En termes de coûts immédiats, la proposition de M. Trajtenberg ferait baisser les coûts d’environ 1,5 milliard de shekels (375 millions d’euros) chaque année, selon le rapport.
Les chercheurs proposent de le financer en réduisant trois prestations gouvernementales accordées aux parents : l’allocation de naissance après le premier enfant, des allocations familiales coûteuses pour les adolescents âgés de 15 à 17 ans et la subvention d’hospitalisation versée par l’Institut national d’assurance [Bituah Leumi] pour couvrir les deux premiers jours d’hospitalisation après une naissance dans de bonnes conditions.

La suppression des prestations pour enfants de plus de 15 ans libérerait 750 millions de shekels (187 millions d’euros), selon le rapport, ce qui permettrait de rediriger les fonds de l’aide aux parents âgés à un moment où ils gagnent généralement plus et dépensent moins pour leurs enfants vers une période antérieure de leur vie où l’argent est plus restreint et les dépenses plus importantes.
Le plan propose de porter l’allocation de naissance à la naissance du premier enfant de 1 778 shekels (444 euros) à 2 000 shekels (500 euros), mais de supprimer les allocations pour la deuxième naissance, qui atteignent 800 shekels (200 euros), et celles pour la troisième et après, qui ne s’élèvent plus actuellement qu’à 533 shekels (133 euros) chacune. Ce changement libérerait 51 millions de shekels supplémentaires.

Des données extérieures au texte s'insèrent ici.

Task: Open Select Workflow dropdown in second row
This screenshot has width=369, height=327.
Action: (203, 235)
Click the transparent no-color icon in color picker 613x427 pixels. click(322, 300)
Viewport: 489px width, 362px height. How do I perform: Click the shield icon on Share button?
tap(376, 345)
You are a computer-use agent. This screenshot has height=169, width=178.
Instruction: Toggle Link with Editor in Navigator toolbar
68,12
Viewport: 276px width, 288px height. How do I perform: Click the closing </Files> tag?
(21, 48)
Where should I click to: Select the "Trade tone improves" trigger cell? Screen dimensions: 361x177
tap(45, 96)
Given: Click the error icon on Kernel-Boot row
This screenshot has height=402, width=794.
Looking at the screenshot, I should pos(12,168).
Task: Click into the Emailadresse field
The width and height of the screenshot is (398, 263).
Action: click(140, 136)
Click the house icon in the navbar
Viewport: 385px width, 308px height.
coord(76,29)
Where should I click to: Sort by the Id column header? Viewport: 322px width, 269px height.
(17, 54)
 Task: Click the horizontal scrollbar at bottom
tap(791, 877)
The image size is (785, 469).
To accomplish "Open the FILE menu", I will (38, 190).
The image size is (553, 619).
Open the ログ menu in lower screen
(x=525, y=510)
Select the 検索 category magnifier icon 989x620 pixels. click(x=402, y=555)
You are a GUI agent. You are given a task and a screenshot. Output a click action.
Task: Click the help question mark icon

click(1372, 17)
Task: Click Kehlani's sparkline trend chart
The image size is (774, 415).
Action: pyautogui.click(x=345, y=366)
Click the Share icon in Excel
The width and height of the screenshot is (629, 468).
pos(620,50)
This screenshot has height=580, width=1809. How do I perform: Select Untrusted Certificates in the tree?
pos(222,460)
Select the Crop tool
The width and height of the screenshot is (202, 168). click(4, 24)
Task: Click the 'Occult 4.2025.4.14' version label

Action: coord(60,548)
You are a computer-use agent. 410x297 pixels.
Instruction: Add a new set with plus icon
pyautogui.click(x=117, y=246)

Le Bituah leumi verse actuellement 14 146 shekels (3 536 euros) à l’hôpital pour chaque accouchement en bonne santé, un montant destiné à couvrir jusqu’à 4,6 jours d’hospitalisation, ce qui est bien plus que le coût réel des soins hospitaliers pour une mère et son bébé israéliens qui, en moyenne, quittent l’hôpital 2,7 jours après leur naissance. Une réduction de 20 % de cette subvention aux hôpitaux libérerait les 621 millions de shekels restants (155 millions d’euros), d’après les estimations du plan.